Psoriasis, in general, has been associated with comorbidities such as cardiovascular disease, metabolic syndrome, and lymphoma [1]. Currently, no work has been published on comorbidities associated with inverse psoriasis. The development of inverse psoriasis has been reported as a paradoxical side effect to treatment with infliximab for Crohn’s disease [5] and hidradenitis suppurativa [6]. Inverse psoriasis might be more common in people with HIV, possibly indicating a different immunologic interplay [7]. A tendency toward overrepresentation of inverse psoriasis in the obese could suggest friction or maceration as a triggering factor of psoriasis in intertriginous sites as well [8]. From a pharmacological point of view, application of topical treatments in the intertriginous areas may be considered as a treatment under occlusion due to enhanced hydration and increased percutaneous absorption. The inverse areas are considered more sensitive and prone to side effects from topical steroids. Treatment with steroids should be prescribed with caution to avoid side effects [1]. The current short-term first-line treatment for inverse psoriasis is low- or mid-potency topical steroids [9].

CONCLUSION

Inverse psoriasis is considered an infrequent site of involvement of psoriasis. It is sometimes difficult to diagnose due to its clinical similarity with other skin disorders involving the folds. Dermoscopy is a useful tool for enhanced non-invasive diagnosis. Its treatment may be challenging as intertriginous areas are more prone to side effects induced by topical therapies. Several co-morbidities may be found, but may also be absent, as our case shows.

Consent

The examination of the patient was conducted according to the principles of the Declaration of Helsinki.

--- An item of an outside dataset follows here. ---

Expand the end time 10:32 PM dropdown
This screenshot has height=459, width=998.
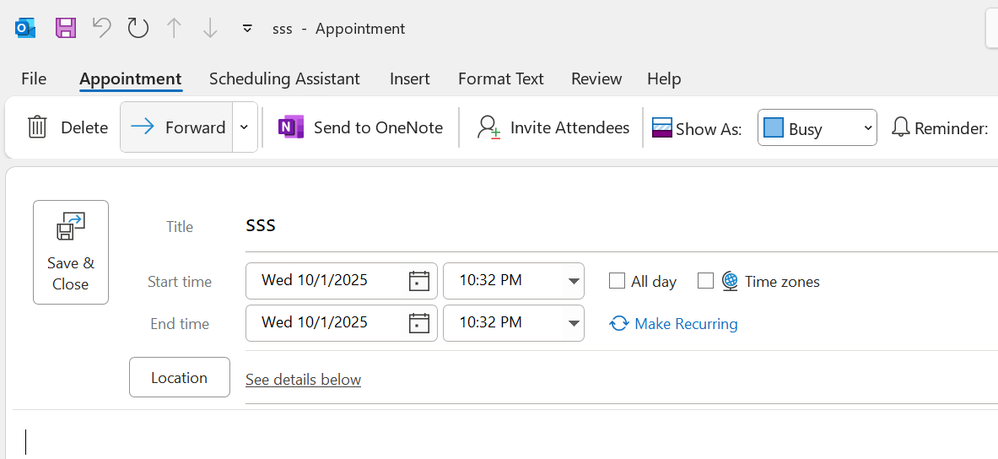(x=573, y=323)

The authors certify that they have obtained all appropriate patient consent forms, in which the patients gave their consent for images and other clinical information to be included in the journal. The patients understand that their names and initials will not be published and due effort will be made to conceal their identity, but that anonymity cannot be guaranteed.

REFERENCES

1. Omland SH, Gniadecki R. Psoriasis inversa:A separate identity or a variant of psoriasis vulgaris?Clin Dermatol. 2015;33:456-61.

2. Bronckers IMGJ, Paller AS, van Geel MJ, van de Kerkhof PCM, Seyger MMB. Psoriasis in children and adolescents:Diagnosis, management and comorbidities. Paediatr Drugs. 2015;17:373-84.

3. Micali G, VerzìAE, Giuffrida G, Panebianco E, Musumeci ML, Lacarrubba F. Inverse psoriasis:From diagnosis to current treatment options. Clin Cosmet Investig Dermatol. 2020;12:953-9.

4. Errichetti E, Stinco G. Dermoscopy in general dermatology:A practical overview. Dermatol Ther (Heidelb). 2016;6:471-507.

5. Peramiquel L, Puig L, Dalmau J, Ricart E, Roe E, Alomar A. Onset of flexural psoriasis during infliximab treatment for Crohn’s disease. Clin Exp Dermatol. 2005;30:713-4.

6. Nuño-González A, Dehesa L, Ricotti C, Kerdel F. Flexural or inverse psoriasis in a patient with hidradenitis suppurativa receiving treatment with infliximab. Actas Dermosifiliogr. 2012;103:936-7.

7. Castillo RL, Racaza GZ, Roa FDC. Ostraceous and inverse psoriasis with psoriatic arthritis as the presenting features of advanced HIV infection. Singapore Med J. 2014;55:e60-3.

8. Herron MD, Hinckley M, Hoffman MS, Papenfuss J, Hansen CB, Callis KP, et al. Impact of obesity and smoking on psoriasis presentation and management. Arch Dermatol. 2005;141:1527-34.

9. Reynolds KA, Pithadia DJ, Lee EB, Wu JJ. Treatments for inverse psoriasis:A systematic review. J Dermatolog Treat. 2020;31:786-93.

Notes

Source of Support: Nil,

Conflict of Interest: None declared.